## Extract to read
# My new mac daddy paint mobile



## BC_Painter (Feb 14, 2010)

Just got it insured, was a hell of a deal :thumbsup:


----------



## RCP (Apr 18, 2007)

Looks good! Ready to roll now!:thumbsup:


----------



## oldpaintdoc (Apr 11, 2010)

Hey BC,
I just picked up a white 99 Astro Panel van.
Was using a 95 S-10 Ext Cab w/cap.
Sold it today on CL for $800. It was listed for less than 15 min before 1st call and he bought it.
So far I really like my van.


----------



## BC_Painter (Feb 14, 2010)

ragebhardt said:


> Hey BC,
> I just picked up a white 99 Astro Panel van.
> Was using a 95 S-10 Ext Cab w/cap.
> Sold it today on CL for $800. It was listed for less than 15 min before 1st call and he bought it.
> So far I really like my van.


How much you pay for the 99 astro panel van?


----------



## oldpaintdoc (Apr 11, 2010)

"How much you pay for the 99 astro panel van?"

$2600
138000 miles
Ladder rack
Headache rack
Very clean inside and out (not perfect)
Dutch rear doors


----------



## BC_Painter (Feb 14, 2010)

ragebhardt said:


> "How much you pay for the 99 astro panel van?"
> 
> $2600
> 138000 miles
> ...


Mine has the ladder rack
You can see how clean it is
Plywood in the back for materials, just gotta build a shelf for some organization too.
180k km ( 110k miles )
Regular 2 rear doors
300 bucks


----------



## wje (Apr 11, 2009)

You were kind of pokin fun at this thing when you mentioned it last week but in all honesty I think it is a very clean, respectable work van. Good job. Nicer than what most guys in my area are sporting. There is one brush and rolled vans i see often lol.


----------



## BC_Painter (Feb 14, 2010)

wje said:


> You were kind of pokin fun at this thing when you mentioned it last week but in all honesty I think it is a very clean, respectable work van. Good job. Nicer than what most guys in my area are sporting. There is one brush and rolled vans i see often lol.


It may pale in comparison to some paint contractors vehicles but you are right. It is a GREAT work van, and I am proud of it.

As far as I am concerned it was an absolute steal and I am glad I acted quick :thumbsup:

It had sold once already but the idiot never came back with the cash, his loss is my substantial gain :thumbup:


----------



## Workaholic (Apr 17, 2007)

Only missing that nice logo and #


----------



## BC_Painter (Feb 14, 2010)

Workaholic said:


> Only missing that nice logo and #


Yes, that will be there I am hoping in a week, max 3 weeks.

## Available records

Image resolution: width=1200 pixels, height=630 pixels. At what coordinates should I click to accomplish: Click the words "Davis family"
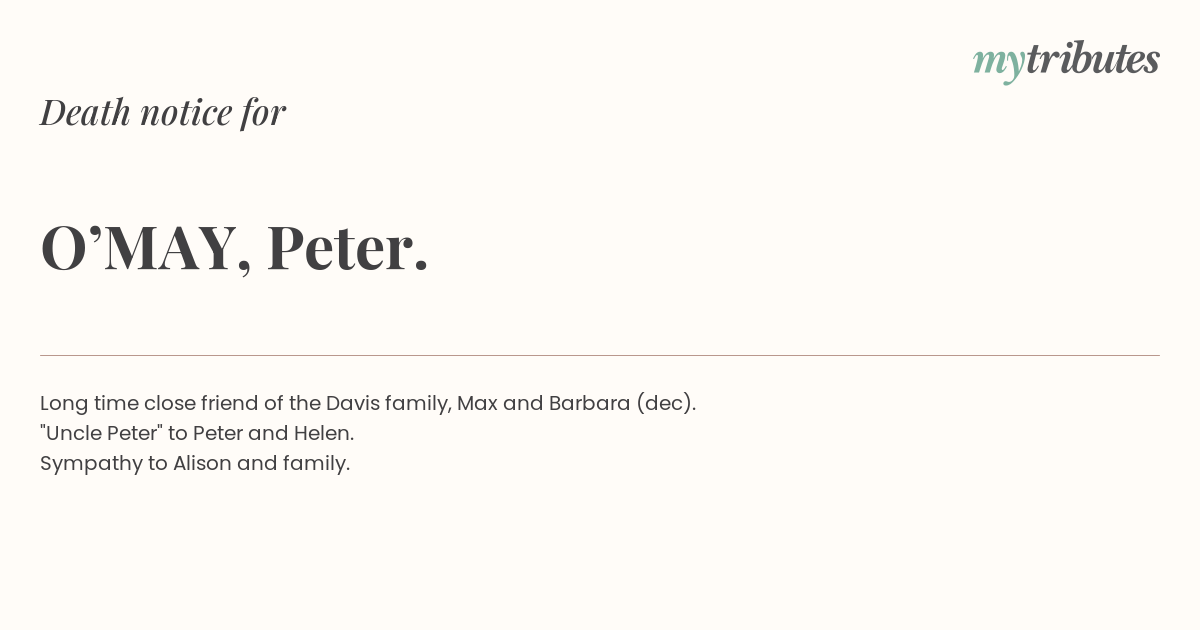point(388,403)
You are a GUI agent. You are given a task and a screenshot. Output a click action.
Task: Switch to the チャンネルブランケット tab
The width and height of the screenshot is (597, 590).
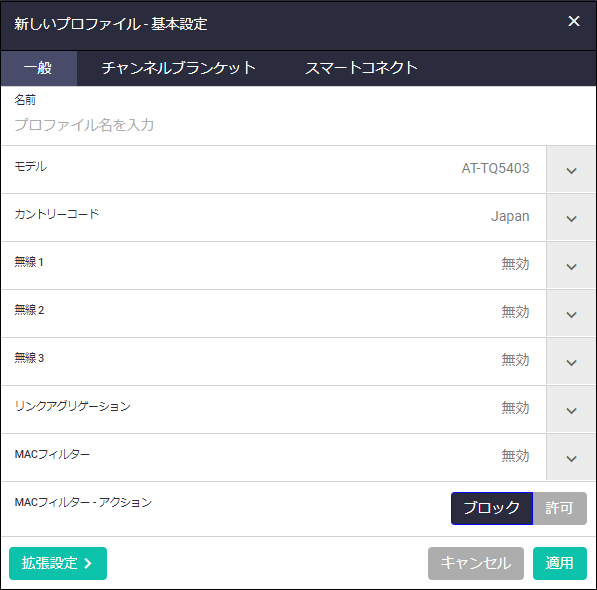click(x=178, y=68)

## Work instructions
- a) Begin at the line in the listing that has "You are a GUI" and continue through the end of the listing. Write those lines out again, keeping every line, and add 32 to each coordinate in the answers. Leave out the pictures.
- b) Write the next stretch of the forum thread about the painter's new work van, starting after its final post.

## Solved tasks
- a)
You are a GUI agent. You are given a task and a screenshot. Output a click action.
Task: Switch to the チャンネルブランケット tab
The width and height of the screenshot is (597, 590).
click(x=210, y=100)

- b)
Will post a new pic when that is done 

Working on the layout as we speak


----------



## RCP (Apr 18, 2007)

BC_Painter said:


> Mine has the ladder rack
> You can see how clean it is
> Plywood in the back for materials, just gotta build a shelf for some organization too.
> 180k km ( 110k miles )
> ...


300 bucks! For the whole van! What a score!:thumbup:


----------



## BC_Painter (Feb 14, 2010)

RCP said:


> 300 bucks! For the whole van! What a score!:thumbup:


I KNOW!!!

It's been maintained as a fleet vehicle, so it runs SUPER clean....

I guess there isn't a great market for used work vans here?

The guy selling it seemed to not really care if it sold or not as long as he didn't give it away.... well he basically did, lol!


----------



## nEighter (Nov 14, 2008)

I like it man. When you get a chance have someone put some lettering on if for you. Oh and some new "dubs" as NEPS likes to call em would be pretty slick on it. Check out Centerline forged aluminum wheels.. lighter and stronger than cast. What engine does it have? The 4.3L? I worked on my ex's Astro quite a bit. Good luck with her man :thumbsup:


----------



## mblosik (Jan 3, 2009)

speedgraphics.net has awesome prices on lettering your vehicle! good job on that deal, though.....i'd hate to tell what i'm currently paying per month for my 08 tundra......eee--ggaaaaddddsssss!


----------



## nEighter (Nov 14, 2008)

Is it.. a Ton-dra??


----------



## mblosik (Jan 3, 2009)

considering i'm a drummer as well as a painter....i actually chuckled


----------



## BC_Painter (Feb 14, 2010)

nEighter said:


> I like it man. When you get a chance have someone put some lettering on if for you. Oh and some new "dubs" as NEPS likes to call em would be pretty slick on it. Check out Centerline forged aluminum wheels.. lighter and stronger than cast. What engine does it have? The 4.3L? I worked on my ex's Astro quite a bit. Good luck with her man :thumbsup:


Yes it is a 4.3L!

I'll look into "dubs" after I get a few cheques to clear


----------



## mblosik (Jan 3, 2009)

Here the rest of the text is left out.